Dieu aide
Une chose me frappe dans l’Évangile de ce jour : seul le pauvre reçoit un nom. Le riche, lui, demeure dans
l’anonymat. L’Évangile souligne ainsi une vérité profonde : être, savoir qui on est, d’où on vient et où on
va, comprendre le sens de notre existence est la plus grande des richesses. Avoir un nom, c’est la possibilité de pouvoir entrer véritablement en relation. Néanmoins, cette richesse-là ne s’acquiert pas, elle ne peut que se recevoir. Seule l’âme pauvre sait demander. Le riche consomme, il ne veut, ni ne peut accepter de dépendre. Il n’attend rien de l’autre. A contrario, le pauvre se trouve dans l’obligation de
mendier, et donc il est dans l’attente, dans la réception ; ainsi se rend-il capable de recevoir l’aide d’autrui. D’ailleurs, Lazare signifie en hébreu « Dieu aide », c’est bien sa pauvreté qui lui permet de recevoir ce nom.

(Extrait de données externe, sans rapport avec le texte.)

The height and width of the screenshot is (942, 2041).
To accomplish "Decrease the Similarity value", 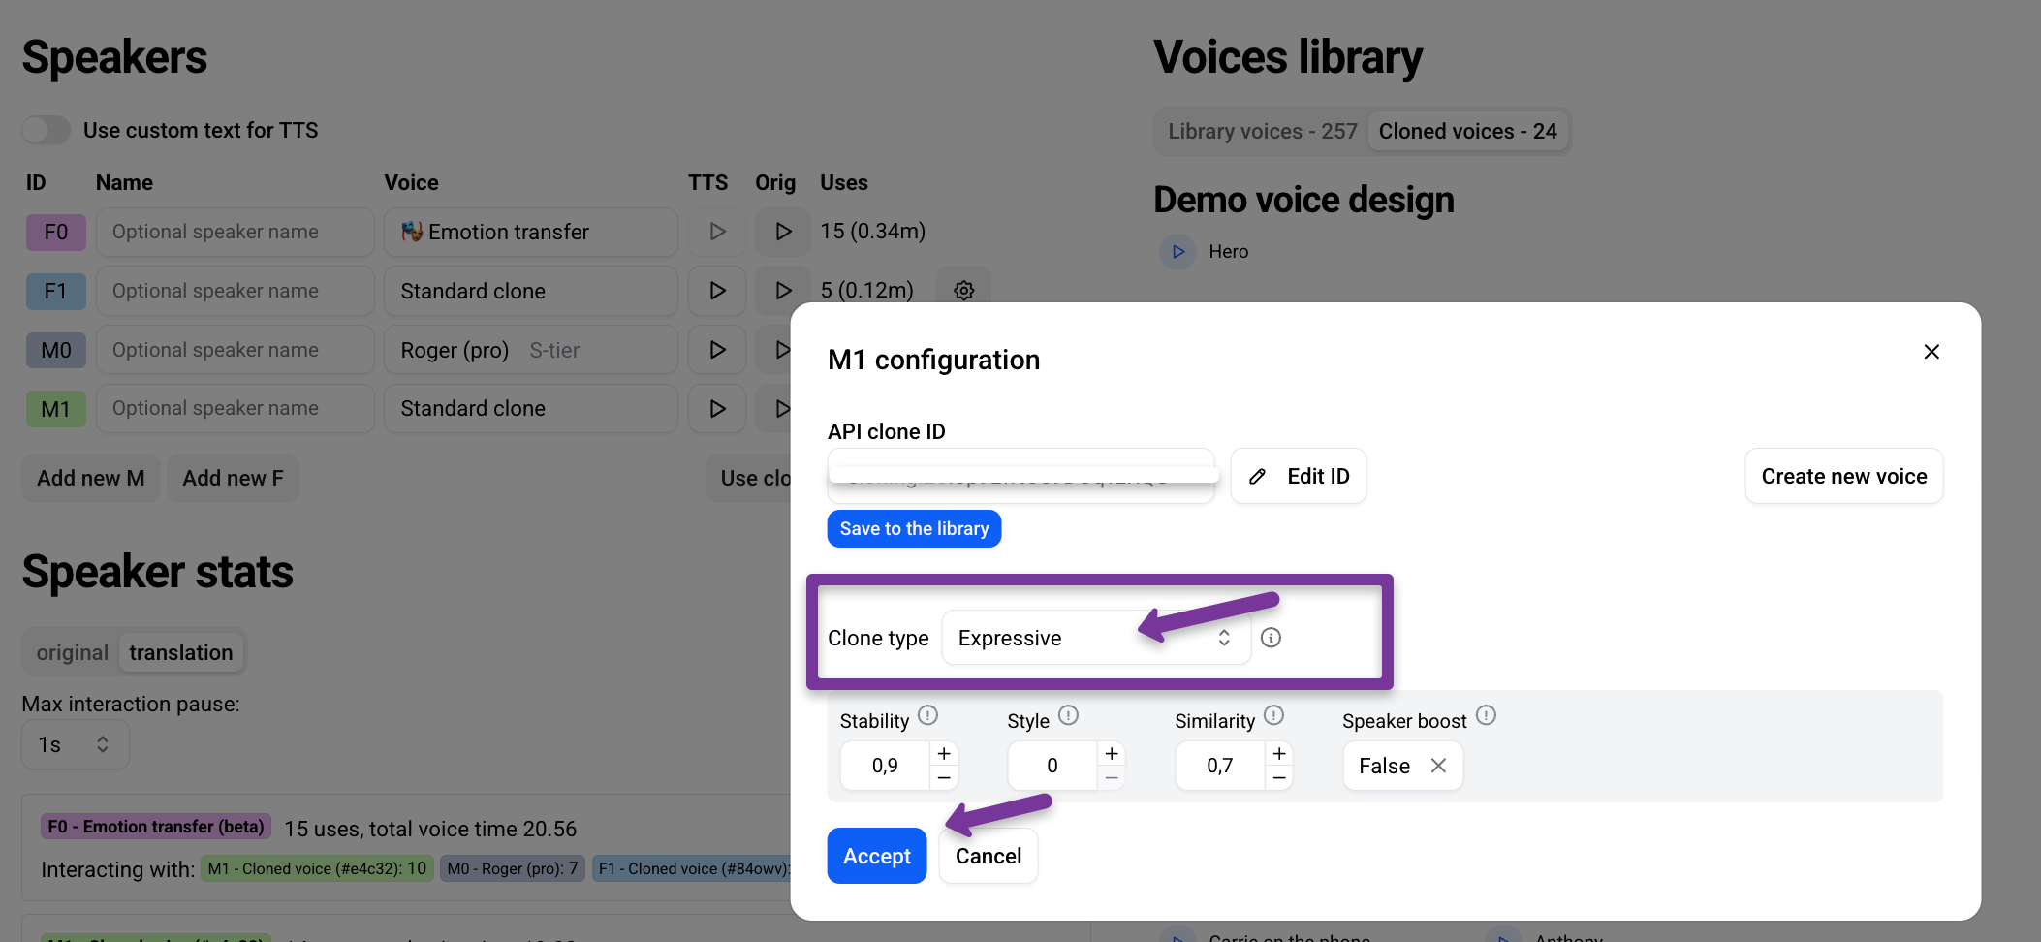I will [x=1279, y=778].
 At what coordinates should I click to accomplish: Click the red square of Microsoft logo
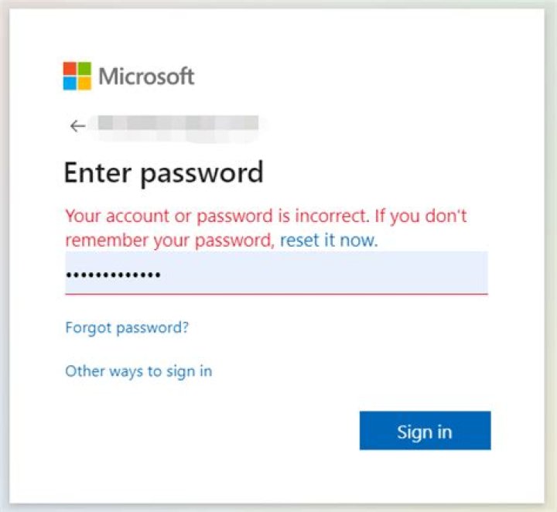[70, 69]
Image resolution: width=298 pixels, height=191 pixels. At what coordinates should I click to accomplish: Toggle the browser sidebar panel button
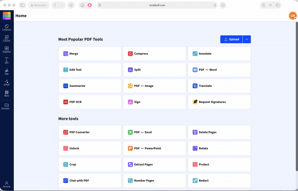click(22, 5)
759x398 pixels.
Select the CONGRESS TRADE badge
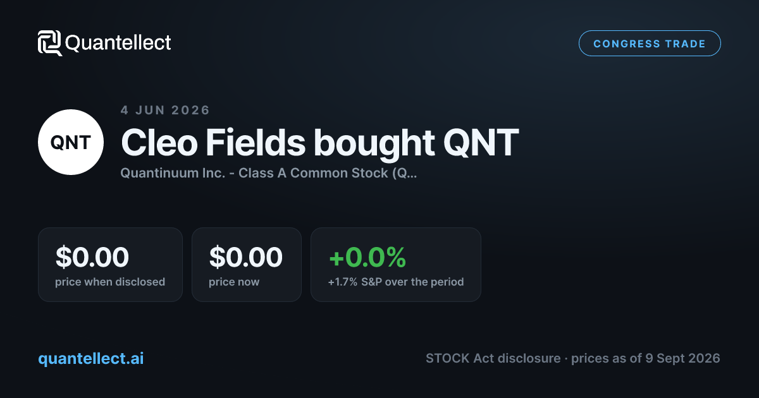point(650,44)
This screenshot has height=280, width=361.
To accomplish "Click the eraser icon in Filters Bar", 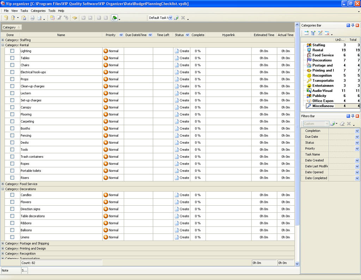I will coord(342,124).
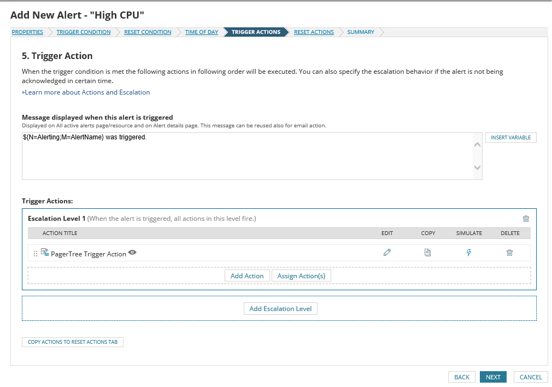
Task: Proceed with the Next button
Action: [493, 377]
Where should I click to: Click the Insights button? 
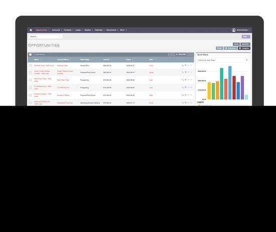pos(244,48)
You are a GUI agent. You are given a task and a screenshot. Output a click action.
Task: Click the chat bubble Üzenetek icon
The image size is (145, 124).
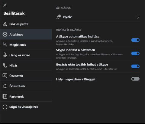[5, 76]
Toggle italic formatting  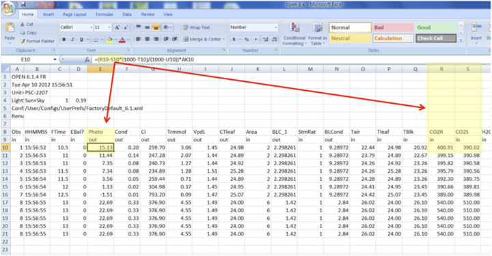(x=72, y=40)
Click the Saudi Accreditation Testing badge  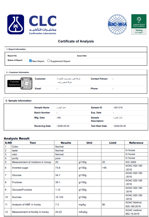tap(139, 24)
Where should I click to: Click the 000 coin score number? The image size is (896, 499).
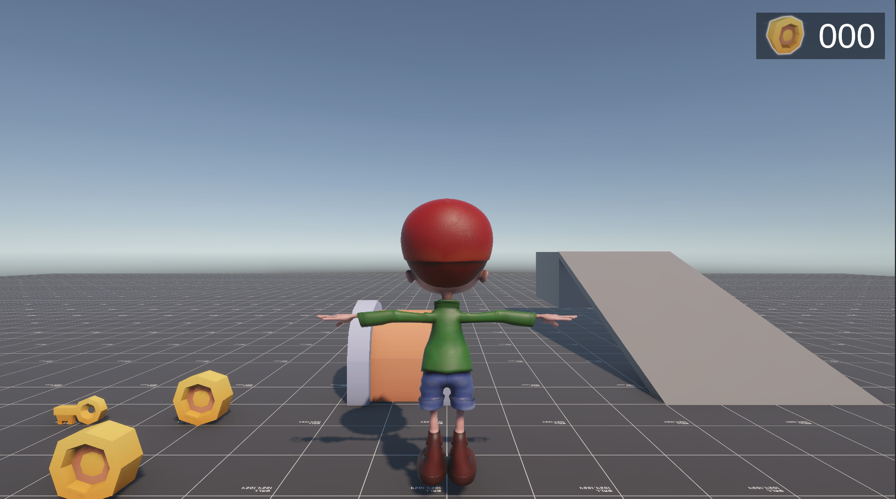[x=846, y=36]
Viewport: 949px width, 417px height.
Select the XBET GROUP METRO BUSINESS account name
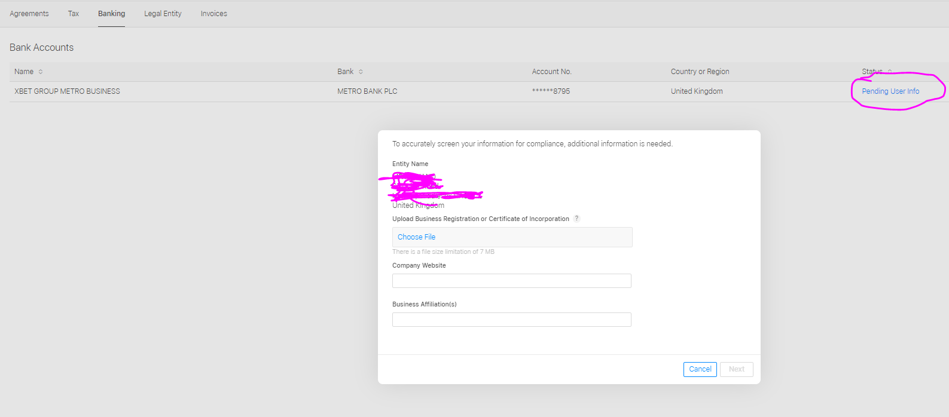[x=67, y=91]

On pourrait néanmoins être choqué par cette réflexion et y voir une manière de se rassurer à bon compte.
Finalement, la pauvreté n’est pas si grave et je n’ai rien à faire pour lutter contre. Mais l’Évangile ne décrit pas seulement la pauvreté. Lazare est dans la misère. Si la pauvreté peut être un chemin de liberté, en se détachant des biens qui passent, la misère, elle, déshumanise. Elle réduit à l’extrême besoin, elle écrase au point de faire disparaître l’espérance.
Demeure alors cette question qui s’impose à nous : pourquoi Dieu ne fait-il rien ? C’est là le grand mystère de la foi : ne croyons pas qu’il reste inactif. Dieu est à l’œuvre. Mais sa toute-puissance se heurte (et ceci par l’effet de sa propre volonté) à la résistance de notre liberté ! Dieu ne veut rien faire sans nous. Il attend de ses enfants qu’ils soient ses mains, ses regards, ses instruments de tendresse et de justice.
Laissons donc la parole de Dieu agir en nous ! Dieu aide… alors laissons-le nous aider ! Soyons suffisamment pauvre pour recevoir ce nom de Lazare… pour qu’en recevant le secours divin, nous puissions à notre tour ouvrir les yeux sur les misères qui nous entourent.